Another commonly-encountered situation is failure to pay a needed fee. Here, the “missing response” is simply the unpaid fee.

Subsection II of 37 C.F.R. § 711.03(c) lists a few more examples. Refer to it.

ePetitions: It gets even better

One drawback of the procedure described above is that it’s a paper-based procedure, in which the Petition is routed to the Petitions Branch for ultimate decision. As such, the decision on revival might take a significant chunk of time, usually several months.

But if your abandonment meets a few extra criteria, then the Petition can be filed electronically (it’s called an ePetition), and the ePetition will automatically be granted immediately.

That’s worth repeating: immediate and automatic grant if your ePetition meets the criteria.

And those criteria are:
1. The Examiner has issued a Notice of Abandonment; and
2. The application has been abandoned for less than two (2) years; and
3. In the case of a final rejection, you agree to limit your “missing response” to an RCE or an appeal

If you meet these criteria, an ePetition is clearly the way to go. In fact, it’s so advantageous that if item 1 is not met, i.e., the Examiner has not yet issued a Notice of Abandonment, then it’s worthwhile to call the Examiner and ask him to issue it.

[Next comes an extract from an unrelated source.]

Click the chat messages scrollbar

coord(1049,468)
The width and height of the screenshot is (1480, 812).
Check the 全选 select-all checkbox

The paper form of Petition (e.g., the PTO/SB/64) is replaced with an on-line ePetition, and on hitting the “submit” button, the ePetition will be granted automatically. Note that you must be a registered EFS-Web user (it’s easy to register too).

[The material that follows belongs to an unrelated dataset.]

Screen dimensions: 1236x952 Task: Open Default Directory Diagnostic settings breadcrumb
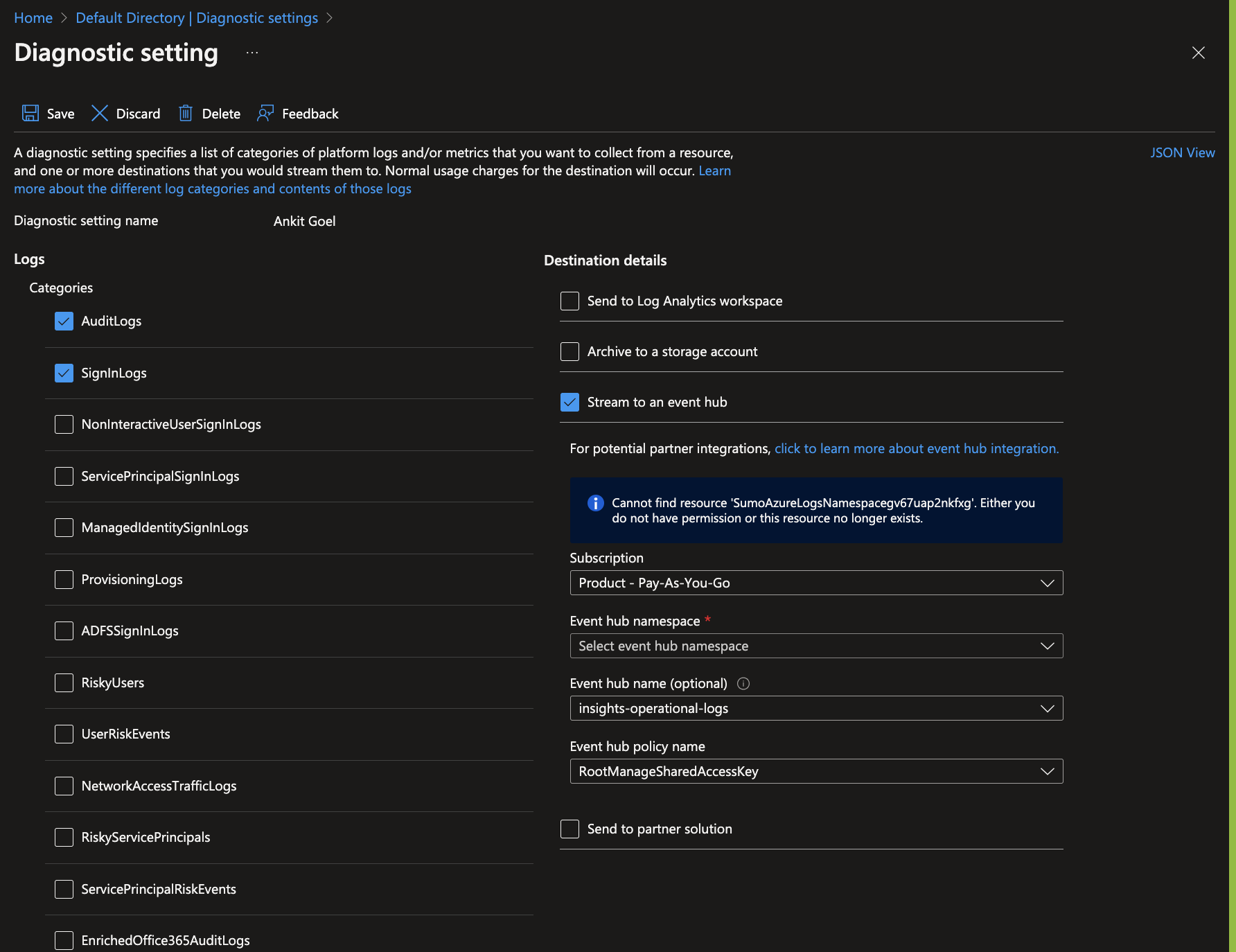(x=197, y=17)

The ePetition process is described in much more detail in the PTO publication titled “EFS-Web ePetitions: Quick Start Guide” available at URL: https://www.uspto.gov/sites/default/files/patents/process/file/efs/guidance/epetition-quickstart.pdf. See page 34.

ePetition-Quickstart-Guide

Conclusion

Abandonments can be traumatic, but as always, the PTO has procedures in place.

Disclaimer

Please read our Disclaimer page.

2 thoughts on “Your Application Went Abandoned: Now What?

  1. Martin

    Good article with good information. Particularly about calling the Examiner and asking him to issue an abandonment.

    But for the record, the English translation of “n’abandonnez jamais” is not “never abandon”. It’s closer to “never give up”.

    Reply
    1. Mike O'Neill Post author

      Thanks for the comment, and yes, I was aware of the translation. It was intended to convey a bit of determination, in the sense that applications should never be abandoned, but if they are, then never give up on attempts to revive.